To be so conformed to Christ that you might speak his word, in season and out…with your lips, but his words…your emotions, but his heart…your mind, but his truth.

To be so conformed to Christ that you can shepherd a people, urging them on, seeking out the lost and carrying them home, leading them to green pastures and still waters, and so imbued with their smell that for love of them you would lay down your life.

What does it mean?  To be a Priest?

It means to hear him call my name…in the still quiet of the night, and to answer...You!  Yeah, you!  Come and follow me.

The life of a Priest is pure grace, seldom easy, but always exquisitely beautiful. I wish I could tell you what it feels like to hear a penitent weep when welcomed home after 35 years of being lost.

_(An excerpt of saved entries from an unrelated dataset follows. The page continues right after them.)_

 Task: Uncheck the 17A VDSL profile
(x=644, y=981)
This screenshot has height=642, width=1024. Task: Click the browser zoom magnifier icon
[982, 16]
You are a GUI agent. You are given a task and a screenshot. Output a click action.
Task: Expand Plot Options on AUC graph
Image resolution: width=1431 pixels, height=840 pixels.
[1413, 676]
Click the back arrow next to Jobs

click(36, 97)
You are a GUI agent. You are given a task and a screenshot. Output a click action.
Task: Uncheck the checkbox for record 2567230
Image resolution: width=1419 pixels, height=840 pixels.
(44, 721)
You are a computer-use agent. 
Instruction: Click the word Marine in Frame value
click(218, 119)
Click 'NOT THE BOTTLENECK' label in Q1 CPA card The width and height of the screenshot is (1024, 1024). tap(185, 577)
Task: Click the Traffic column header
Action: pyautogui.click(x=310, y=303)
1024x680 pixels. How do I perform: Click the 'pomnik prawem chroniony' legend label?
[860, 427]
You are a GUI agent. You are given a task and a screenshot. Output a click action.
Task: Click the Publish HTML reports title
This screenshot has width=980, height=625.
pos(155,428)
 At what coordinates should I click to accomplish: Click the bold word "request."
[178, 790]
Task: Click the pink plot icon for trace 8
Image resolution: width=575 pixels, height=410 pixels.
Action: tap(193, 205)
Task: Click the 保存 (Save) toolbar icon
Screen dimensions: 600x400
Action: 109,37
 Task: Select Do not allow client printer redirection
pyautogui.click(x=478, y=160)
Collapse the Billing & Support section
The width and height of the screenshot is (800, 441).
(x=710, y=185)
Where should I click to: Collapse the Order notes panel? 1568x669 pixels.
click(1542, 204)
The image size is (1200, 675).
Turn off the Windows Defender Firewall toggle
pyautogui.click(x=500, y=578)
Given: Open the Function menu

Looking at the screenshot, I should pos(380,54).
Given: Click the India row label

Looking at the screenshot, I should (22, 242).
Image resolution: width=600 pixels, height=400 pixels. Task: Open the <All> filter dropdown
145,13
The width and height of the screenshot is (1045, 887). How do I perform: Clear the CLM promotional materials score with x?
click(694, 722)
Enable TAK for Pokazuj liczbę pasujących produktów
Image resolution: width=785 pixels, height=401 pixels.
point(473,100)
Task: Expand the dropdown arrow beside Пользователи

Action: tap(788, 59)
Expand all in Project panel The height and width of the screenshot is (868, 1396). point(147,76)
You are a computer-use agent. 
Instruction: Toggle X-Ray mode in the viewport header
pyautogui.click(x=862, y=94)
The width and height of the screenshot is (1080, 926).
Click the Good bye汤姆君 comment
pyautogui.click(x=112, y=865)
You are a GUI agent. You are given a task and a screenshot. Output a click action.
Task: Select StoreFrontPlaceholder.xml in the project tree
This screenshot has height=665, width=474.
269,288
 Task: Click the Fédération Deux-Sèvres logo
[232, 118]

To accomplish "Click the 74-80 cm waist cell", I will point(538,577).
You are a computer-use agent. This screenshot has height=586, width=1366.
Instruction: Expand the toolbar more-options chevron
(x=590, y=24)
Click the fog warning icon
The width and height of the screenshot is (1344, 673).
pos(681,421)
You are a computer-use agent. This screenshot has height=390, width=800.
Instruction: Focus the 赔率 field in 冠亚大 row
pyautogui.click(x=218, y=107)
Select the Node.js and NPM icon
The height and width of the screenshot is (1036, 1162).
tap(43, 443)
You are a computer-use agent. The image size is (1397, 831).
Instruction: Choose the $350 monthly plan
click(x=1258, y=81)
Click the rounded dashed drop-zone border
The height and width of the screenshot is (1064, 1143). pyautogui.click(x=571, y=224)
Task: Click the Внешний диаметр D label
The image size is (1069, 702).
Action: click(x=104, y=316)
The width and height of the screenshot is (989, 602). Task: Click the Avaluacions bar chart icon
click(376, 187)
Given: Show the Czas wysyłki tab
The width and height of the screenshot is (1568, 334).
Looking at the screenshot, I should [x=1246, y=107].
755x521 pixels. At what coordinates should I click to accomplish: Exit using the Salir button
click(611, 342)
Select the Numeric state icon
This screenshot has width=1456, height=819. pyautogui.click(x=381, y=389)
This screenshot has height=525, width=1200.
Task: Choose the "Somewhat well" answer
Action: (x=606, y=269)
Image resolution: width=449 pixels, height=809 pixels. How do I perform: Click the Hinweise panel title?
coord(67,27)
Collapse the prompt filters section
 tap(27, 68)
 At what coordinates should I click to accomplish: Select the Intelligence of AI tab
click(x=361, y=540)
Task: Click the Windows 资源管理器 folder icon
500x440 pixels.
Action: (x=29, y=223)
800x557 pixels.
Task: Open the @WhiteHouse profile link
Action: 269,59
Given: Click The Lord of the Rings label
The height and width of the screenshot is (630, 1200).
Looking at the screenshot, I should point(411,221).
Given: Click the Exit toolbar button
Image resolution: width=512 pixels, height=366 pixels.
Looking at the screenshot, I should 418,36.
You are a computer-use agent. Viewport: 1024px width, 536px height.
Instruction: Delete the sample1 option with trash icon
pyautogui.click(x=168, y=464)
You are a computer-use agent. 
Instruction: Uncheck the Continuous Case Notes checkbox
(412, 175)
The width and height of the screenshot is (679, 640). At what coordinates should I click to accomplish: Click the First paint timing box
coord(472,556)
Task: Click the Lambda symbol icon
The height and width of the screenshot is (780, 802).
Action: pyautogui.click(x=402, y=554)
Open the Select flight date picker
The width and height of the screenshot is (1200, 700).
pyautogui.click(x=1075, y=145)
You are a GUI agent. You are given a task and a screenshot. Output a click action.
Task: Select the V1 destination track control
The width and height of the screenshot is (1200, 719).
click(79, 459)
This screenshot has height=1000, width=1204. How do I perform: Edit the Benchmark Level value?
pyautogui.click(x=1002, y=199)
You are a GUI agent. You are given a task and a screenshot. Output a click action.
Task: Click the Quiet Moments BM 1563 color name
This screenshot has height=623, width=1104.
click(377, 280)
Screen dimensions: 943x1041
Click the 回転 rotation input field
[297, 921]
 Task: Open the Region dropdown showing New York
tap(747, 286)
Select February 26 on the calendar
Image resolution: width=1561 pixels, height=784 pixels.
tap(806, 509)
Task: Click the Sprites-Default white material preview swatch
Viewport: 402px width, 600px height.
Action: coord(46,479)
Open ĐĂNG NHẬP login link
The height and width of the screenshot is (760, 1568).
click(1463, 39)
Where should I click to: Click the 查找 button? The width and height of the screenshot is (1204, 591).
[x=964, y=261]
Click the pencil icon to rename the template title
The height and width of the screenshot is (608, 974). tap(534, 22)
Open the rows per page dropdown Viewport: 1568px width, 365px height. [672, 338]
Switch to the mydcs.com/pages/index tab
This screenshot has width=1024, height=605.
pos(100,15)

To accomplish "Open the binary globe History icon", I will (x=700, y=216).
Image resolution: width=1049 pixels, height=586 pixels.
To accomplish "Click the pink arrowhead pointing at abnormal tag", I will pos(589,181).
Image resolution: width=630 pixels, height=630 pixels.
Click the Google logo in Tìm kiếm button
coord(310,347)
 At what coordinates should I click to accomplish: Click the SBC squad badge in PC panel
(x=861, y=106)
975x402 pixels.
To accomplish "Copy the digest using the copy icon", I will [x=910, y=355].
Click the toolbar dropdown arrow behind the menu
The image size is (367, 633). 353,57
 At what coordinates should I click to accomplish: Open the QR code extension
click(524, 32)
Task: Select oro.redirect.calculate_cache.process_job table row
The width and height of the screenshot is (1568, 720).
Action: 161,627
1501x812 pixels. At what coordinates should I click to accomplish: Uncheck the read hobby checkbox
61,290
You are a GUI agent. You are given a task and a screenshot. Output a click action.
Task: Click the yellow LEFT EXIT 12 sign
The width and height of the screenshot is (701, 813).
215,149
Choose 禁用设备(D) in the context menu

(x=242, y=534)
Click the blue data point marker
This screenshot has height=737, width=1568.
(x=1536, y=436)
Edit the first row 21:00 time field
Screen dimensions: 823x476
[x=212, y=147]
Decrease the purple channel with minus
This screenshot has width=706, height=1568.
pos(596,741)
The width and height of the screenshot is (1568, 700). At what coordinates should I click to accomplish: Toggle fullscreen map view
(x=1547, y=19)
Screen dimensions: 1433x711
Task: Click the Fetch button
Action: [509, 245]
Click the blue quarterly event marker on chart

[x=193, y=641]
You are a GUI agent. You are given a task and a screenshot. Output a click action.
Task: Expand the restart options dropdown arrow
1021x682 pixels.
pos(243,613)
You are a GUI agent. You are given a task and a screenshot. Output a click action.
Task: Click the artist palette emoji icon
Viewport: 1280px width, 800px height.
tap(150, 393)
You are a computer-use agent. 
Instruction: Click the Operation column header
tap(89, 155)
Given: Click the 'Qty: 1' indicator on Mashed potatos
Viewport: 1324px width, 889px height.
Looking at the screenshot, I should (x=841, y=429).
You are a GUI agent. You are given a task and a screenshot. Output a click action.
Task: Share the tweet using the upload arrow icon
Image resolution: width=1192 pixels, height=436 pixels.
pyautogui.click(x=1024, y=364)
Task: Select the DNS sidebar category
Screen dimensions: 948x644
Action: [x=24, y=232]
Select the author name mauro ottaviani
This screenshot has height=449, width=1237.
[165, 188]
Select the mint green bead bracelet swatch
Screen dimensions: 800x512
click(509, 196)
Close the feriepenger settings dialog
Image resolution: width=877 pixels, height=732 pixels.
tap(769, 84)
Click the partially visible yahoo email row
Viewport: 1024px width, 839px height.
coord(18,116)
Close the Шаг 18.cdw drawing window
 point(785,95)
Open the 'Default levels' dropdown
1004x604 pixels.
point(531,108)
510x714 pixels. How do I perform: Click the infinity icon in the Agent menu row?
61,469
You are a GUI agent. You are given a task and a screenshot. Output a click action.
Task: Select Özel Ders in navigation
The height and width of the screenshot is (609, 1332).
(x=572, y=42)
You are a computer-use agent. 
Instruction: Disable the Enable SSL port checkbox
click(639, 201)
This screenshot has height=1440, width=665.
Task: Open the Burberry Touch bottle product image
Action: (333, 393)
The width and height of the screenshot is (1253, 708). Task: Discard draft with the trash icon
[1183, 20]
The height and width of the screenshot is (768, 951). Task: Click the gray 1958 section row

I wish you could know what it’s like to give viaticum, anoint in faith, and commit a soul to God as she breathes her last breath. 

To be and be called “Father,” to so many, to be called to preach the Gospel with conviction and joy, to be invited to bring Christ’s healing presence and truth to the most intimate pains of the human heart. 

And most of all, to join the sacrifices of your lives to the one perfect Sacrifice of Christ offered upon this altar, and to receive the power through Christ to transform mere bread and wine into his own Body and Blood. To stand behind that altar before which I was ordained, and to offer the sacrifice which is the source and the summit of each and all of our lives. 

In almost thirty years, I have never doubted, even for a moment, that God chose me to be a Priest. Oh there have been good days and not so good days, trials and temptations, fears and exhaustions. But all that goes with being a human, and it is in my humanity, and with my weaknesses, and even with my sinfulness that God has chosen me to be your Priest and to make me strong in Christ.

God has called me to be his priest, not because I am strong or I am smart or I am so very bright, but because he looks upon me, just like his Blessed Mother, he looks upon me in my littleness and raises me up.

He calls me, as Paul says today “in my weakness and my fear and my trembling, to rely not on my weakness, but on his strength,
to trust not in my foolishness, but on his wisdom and to rely not on my selfishness, but his perfect love. He has called me to share my bread with the hungry and shelter the oppressed and the homeless. He has called me to be the light of the world and to shine before others, that they may see his good deeds and give him glory. He calls.  I answer.

How did I know I was called to such a life?

For me, it started when I was in High School, it started when God began to call my name, just as he called Samuel. And, like Samuel, it took me a long time to answer. But that never stopped God from calling. 

It started with prayer. I can remember when I would walk home from Millbury Memorial High School, I’d stop almost every day in Saint Brigid’s Church and just sit there and stare at the little red light over the tabernacle. And no matter what pains or confusions or adolescent angst was coursing through my veins that particular day, that light told me that Jesus was still there, and still calling my name, and still waiting for me to answer him. 

So, eventually, and slowly and with stops and starts and plenty of detours, I sought him out, and heard his words: “Follow me...come see where I live.” 

Follow me to green pastures and still waters where prayer will refresh your weary soul. Follow me to the cross and join all your sufferings to my sacrifice upon the cross.  Follow me in loving others as I have loved you, without counting the cost and unto death.  Follow me, and me alone, renouncing the world and all that might keep you from me.  Follow me.